Lieben Dank an alle,
es tut mir leid, dass ich erst so spät antworte.
Ich hatte die Frage, die mir schon länger auf der Seele brennt, aus einer Laune heraus gepostet, ohne zu bedenken, dass ich danach im Urlaub war.
Ich verstehe, wenn das Gespräch nun abgekühlt ist, freue mich aber über jeden, der nach wie vor teilnimmt.
Zunächst:
Für’s Protokoll: es geht natürlich nicht um mich, ich „frag für einen Freund“, den ich im Folgenden als „ich“ bezeichne.
Zum „privilegiert“ sein.
Hierzu habe ich eine andere Position. Ich glaube nicht, dass die angesprochenen Berufe im Prinzip von jedem ausgeübt werden können. Aus meiner Sicht ist es nämlich gerade nicht selbstverständlich, so aufzuwachsen, dass man sich auf seine eigene Ausbildung konzentrieren kann. Dies ist unumgänglich, um eine Abschluss zu erreichen, der ausreicht, diese Berufe zu ergreifen. Privilegierung bedeutet dabei nicht Reichtum, aber ausreichende Versorgung und vor allem: keine wirklichen Negativerfahrungen, etwa früher Tod naher Angehöriger, heftige Scheidung oder Vernachlässigung in wichtigen Phasen. Ganz zu schweigen von strukturellen Diskriminierungen jeder Art.
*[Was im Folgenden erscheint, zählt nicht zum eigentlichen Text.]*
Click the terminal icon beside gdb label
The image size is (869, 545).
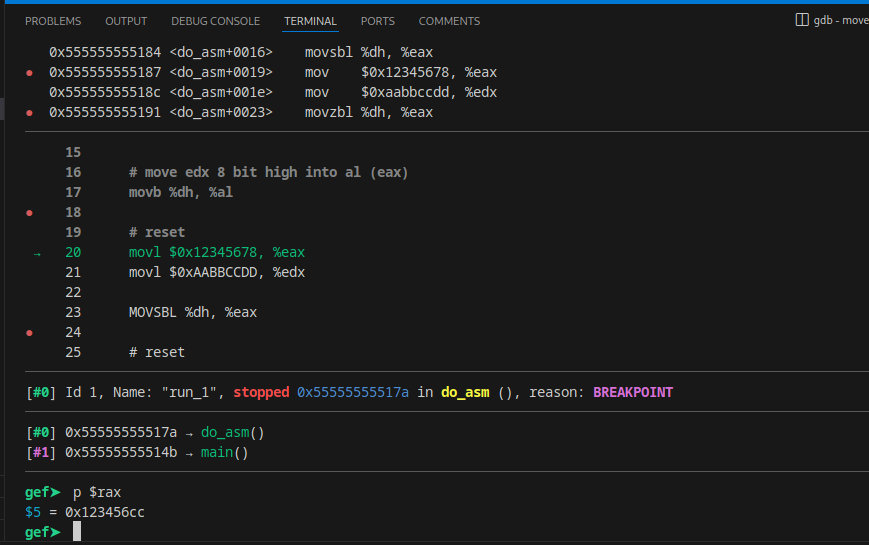pyautogui.click(x=801, y=20)

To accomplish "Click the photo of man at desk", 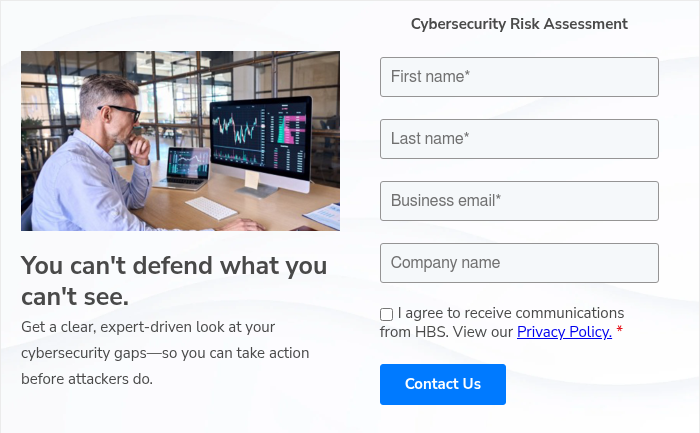I will (x=180, y=141).
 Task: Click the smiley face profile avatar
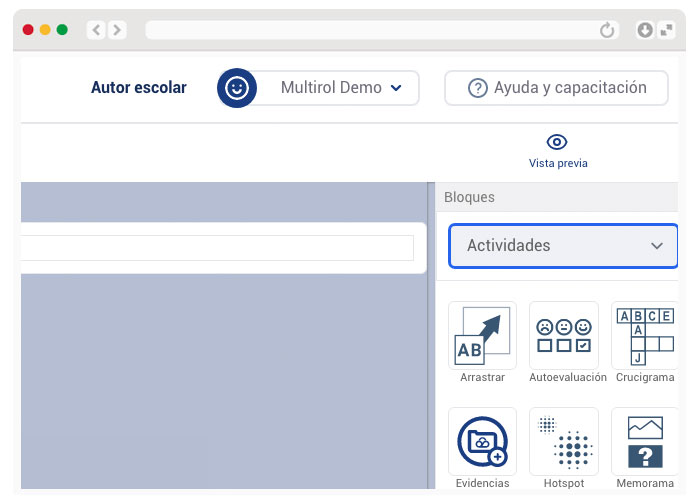[237, 88]
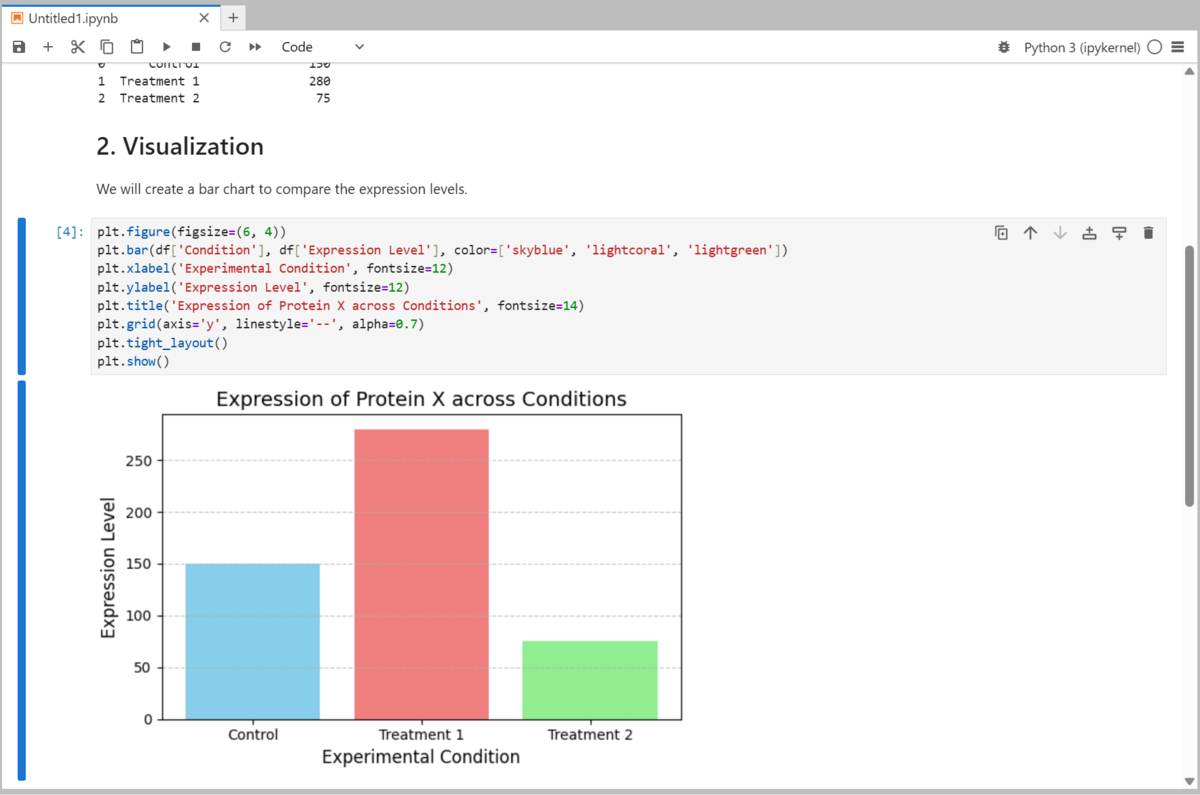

Zur persönlichen Eignung bzw. Leidenschaft:
Das sehe ich auch als den entscheidenden Faktor an. Das Problem besteht gerade darin, viele Interessen und (bitte nicht arrogant auffassen) Eignungen mitzubringen.
Besonders dankbar bin ich für die Aussage, dass die Entscheidung nicht endgültig ist. Trotzdem denke ich, dass ab jetzt manche Weichenstellungen zumindest nützlich sein werden. Insofern haben speziell Juristen im Referendariat die Chance und Qual zugleich. Aus meiner Sicht muss man für manche Wege „auf’s ganze gehen.“
Auch bin überzeugt, dass weder Geld noch Erfolg allein mich zufrieden stellen werden. Allerdings muss ich derzeit allein für eine vierköpfige Familie sorgen und will nicht nur finanziell sondern auch persönlich für diese da sein. Es kommt für mich nicht in Frage - auch wenn ich das reizvoll fände - lange Reisen, Aushaltsaufenthalte oder Bereitschaft zu leisten.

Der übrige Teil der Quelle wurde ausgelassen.